**TASK INSTRUCTIONS**
Line tally for "status": state how many lines of the entries include it, with no other text.

**DATA TO EXAMINE**
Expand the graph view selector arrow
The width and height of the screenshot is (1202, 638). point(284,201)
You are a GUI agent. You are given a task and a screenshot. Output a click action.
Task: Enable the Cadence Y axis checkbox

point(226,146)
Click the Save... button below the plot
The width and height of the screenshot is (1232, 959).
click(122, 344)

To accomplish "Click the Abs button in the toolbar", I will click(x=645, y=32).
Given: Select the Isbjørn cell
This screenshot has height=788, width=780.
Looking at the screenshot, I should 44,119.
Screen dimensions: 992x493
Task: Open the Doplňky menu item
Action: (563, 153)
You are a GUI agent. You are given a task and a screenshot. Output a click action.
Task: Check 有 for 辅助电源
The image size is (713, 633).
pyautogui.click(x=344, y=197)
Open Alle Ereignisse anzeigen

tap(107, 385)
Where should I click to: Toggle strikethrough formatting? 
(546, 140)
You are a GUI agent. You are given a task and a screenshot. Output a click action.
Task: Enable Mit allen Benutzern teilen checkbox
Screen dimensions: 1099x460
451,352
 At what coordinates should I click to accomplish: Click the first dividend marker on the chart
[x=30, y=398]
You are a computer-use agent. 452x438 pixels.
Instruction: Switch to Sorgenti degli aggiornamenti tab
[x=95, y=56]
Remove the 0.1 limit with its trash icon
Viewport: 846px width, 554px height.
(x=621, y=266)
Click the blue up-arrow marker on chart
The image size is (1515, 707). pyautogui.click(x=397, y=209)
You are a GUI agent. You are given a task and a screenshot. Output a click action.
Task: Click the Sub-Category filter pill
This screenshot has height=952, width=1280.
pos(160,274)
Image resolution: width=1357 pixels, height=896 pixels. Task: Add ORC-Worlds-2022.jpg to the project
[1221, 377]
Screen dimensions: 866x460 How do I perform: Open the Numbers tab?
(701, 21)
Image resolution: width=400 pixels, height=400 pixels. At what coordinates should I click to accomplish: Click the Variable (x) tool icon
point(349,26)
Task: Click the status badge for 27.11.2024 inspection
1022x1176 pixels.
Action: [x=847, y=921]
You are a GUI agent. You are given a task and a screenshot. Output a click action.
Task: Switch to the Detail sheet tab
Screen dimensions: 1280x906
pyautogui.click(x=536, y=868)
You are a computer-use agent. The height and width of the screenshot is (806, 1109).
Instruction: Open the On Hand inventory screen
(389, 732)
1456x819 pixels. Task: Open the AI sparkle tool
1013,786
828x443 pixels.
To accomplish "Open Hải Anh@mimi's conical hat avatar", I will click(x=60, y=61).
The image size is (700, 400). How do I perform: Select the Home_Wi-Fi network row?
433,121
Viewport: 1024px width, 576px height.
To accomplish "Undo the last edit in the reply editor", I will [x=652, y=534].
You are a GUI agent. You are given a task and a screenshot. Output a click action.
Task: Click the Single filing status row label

**EXERCISE SOLUTION**
2